But Lahore itself is no stranger to terror, having experienced first-hand the attack on the touring Sri Lankan cricket team in 2009, the abduction of Shahbaz Taseer (son of slain Punjab governor Shahbaz Taseer) in 2011, and the assault on police cadets just last year. The discernible difference now is that the targets of the TTP's guerrilla war are civilian, rather than governmental, in nature. Minutes away from the Wagah border crossing, TTP activity in Lahore threatens to spill over into India. In January, five months before he was killed, Rehman even made a rare video appearance calling for jihad in the Kashmir valley, as well as the spreading of sharia law to the Indian subcontinent - reinforcing the point that the TTP's scope is no longer transfixed to battles in the Af-Pak theater.

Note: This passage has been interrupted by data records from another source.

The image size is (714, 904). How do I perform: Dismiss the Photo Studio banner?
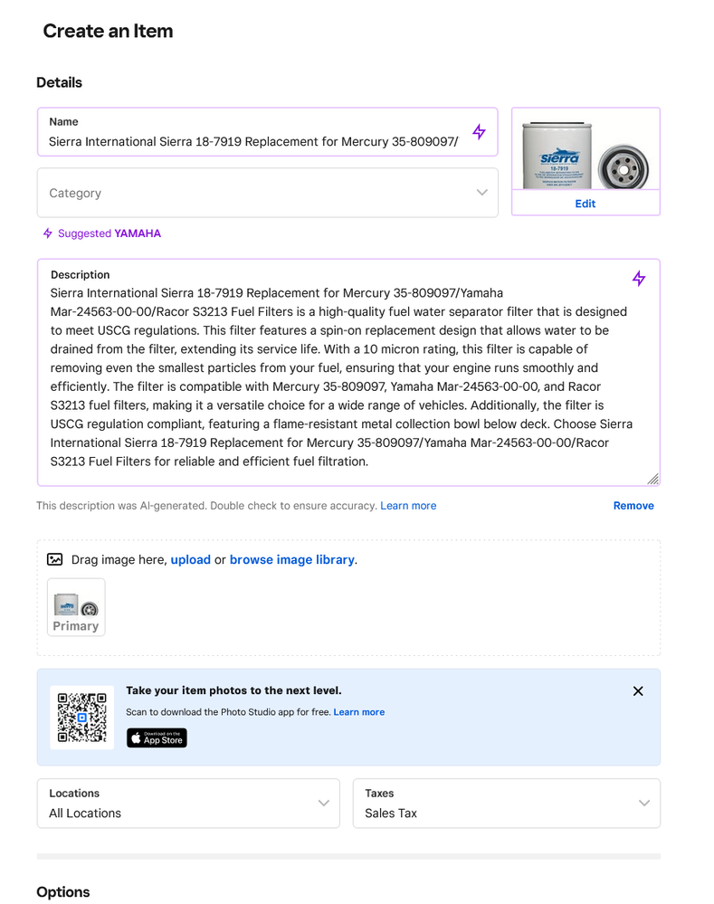[x=638, y=691]
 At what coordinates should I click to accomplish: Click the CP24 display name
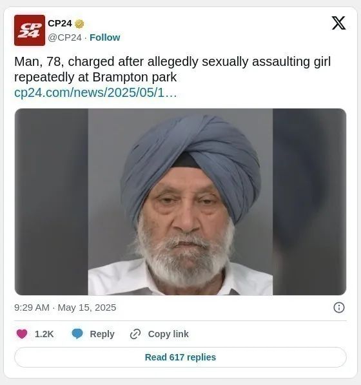coord(60,23)
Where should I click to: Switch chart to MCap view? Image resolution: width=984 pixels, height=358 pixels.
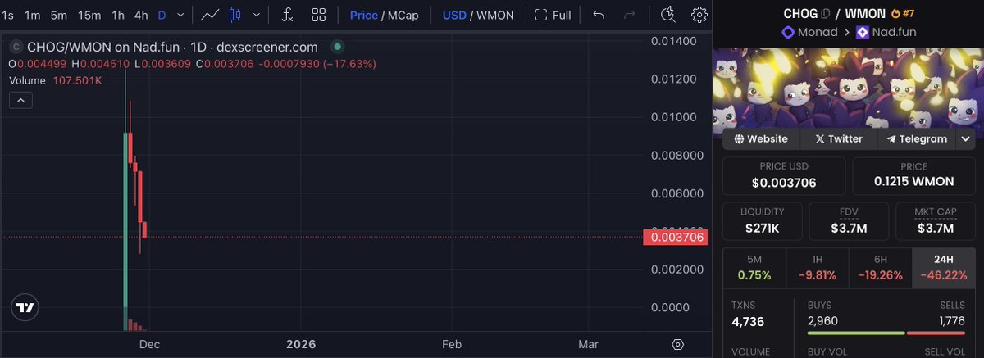403,15
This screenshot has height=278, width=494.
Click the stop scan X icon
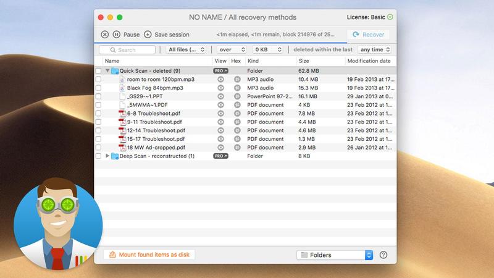[x=104, y=35]
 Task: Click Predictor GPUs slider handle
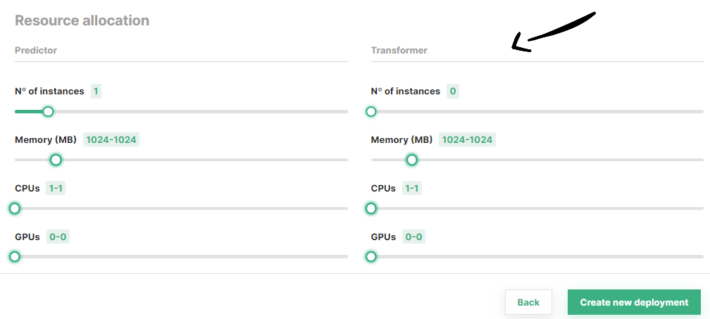click(x=15, y=256)
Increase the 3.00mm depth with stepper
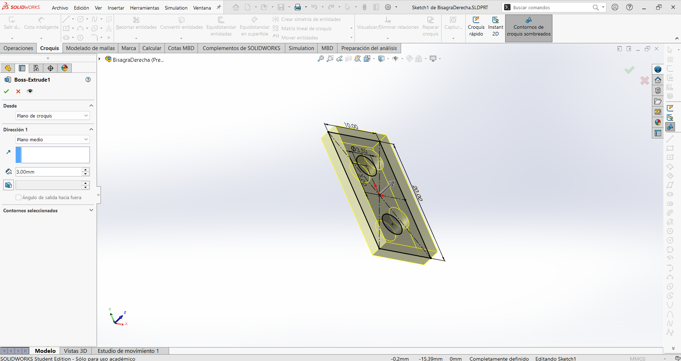This screenshot has width=681, height=361. click(85, 170)
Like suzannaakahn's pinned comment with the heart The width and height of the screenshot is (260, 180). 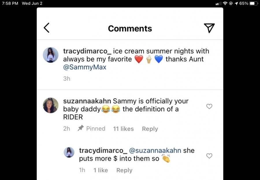209,106

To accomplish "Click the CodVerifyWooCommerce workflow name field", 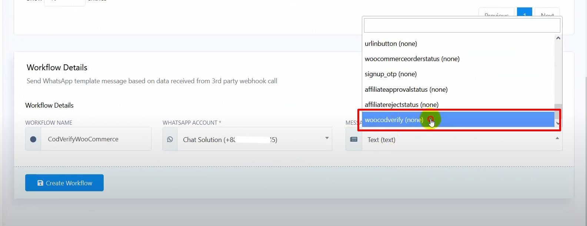I will pyautogui.click(x=96, y=139).
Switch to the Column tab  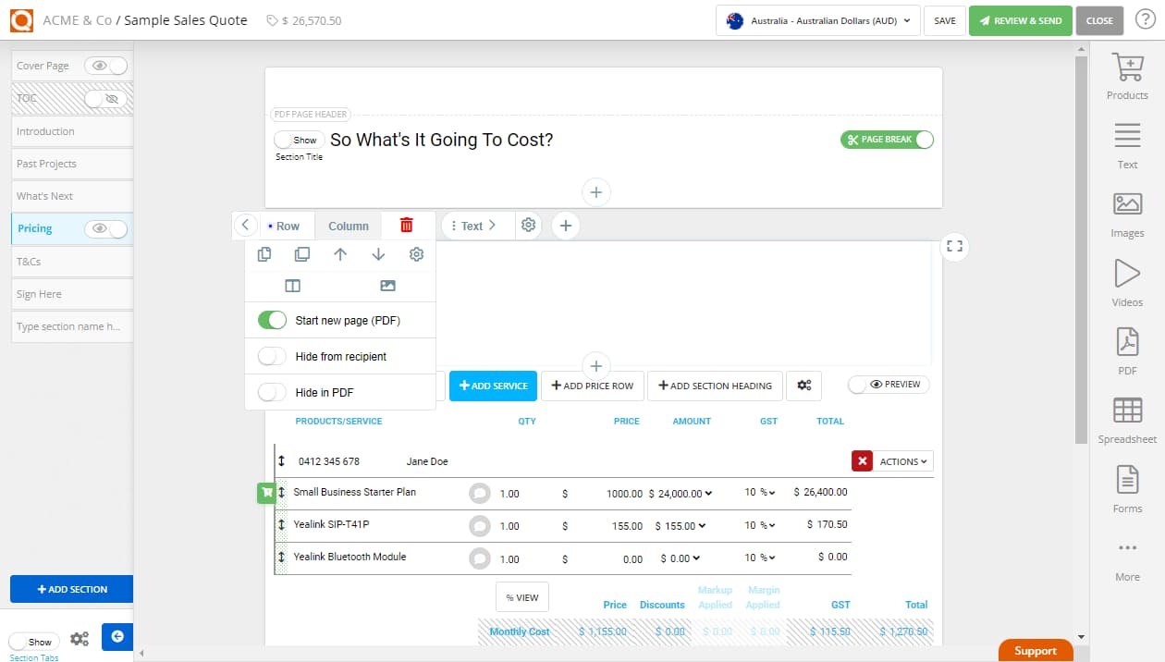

The urbanization of militant factions remains, however, path-dependent on the structural design of individual non-state actors. The TTP, for instance, retains three enduring features that make its move successful: its undisputed opposition to the Pakistani state, its decentralized operational command, and its ability to congregate in a number of different environments. These last two features are mutually reinforcing, and allow the TTP to exploit its geographic diffusion. Beyond the central core of the TTP, individual commanders are empowered enough to operate independent of diktats issued by Hakimullah Mehsud, the group's central commander.

At the same time, economists agree that the TTP's external environment is on the cusp of an urbanizing boom. Karachi's current population easily outstrips that of New York City, and it is expected to overtake Shanghai as the world's most populated megalopolis by 2025. With one of the highest rates of national urbanization in South Asia, the proportion of Pakistanis living in cities is also expected to increase to 50 percent. When coupled with militancy, these demographic shifts heighten the ability of violent non-state actors to project their power, and raises both their own technical capacity and their comparative advantage relative to that of the state, given their ability to hold entire cities, and fragile economies, hostage with the threat of collateral damage.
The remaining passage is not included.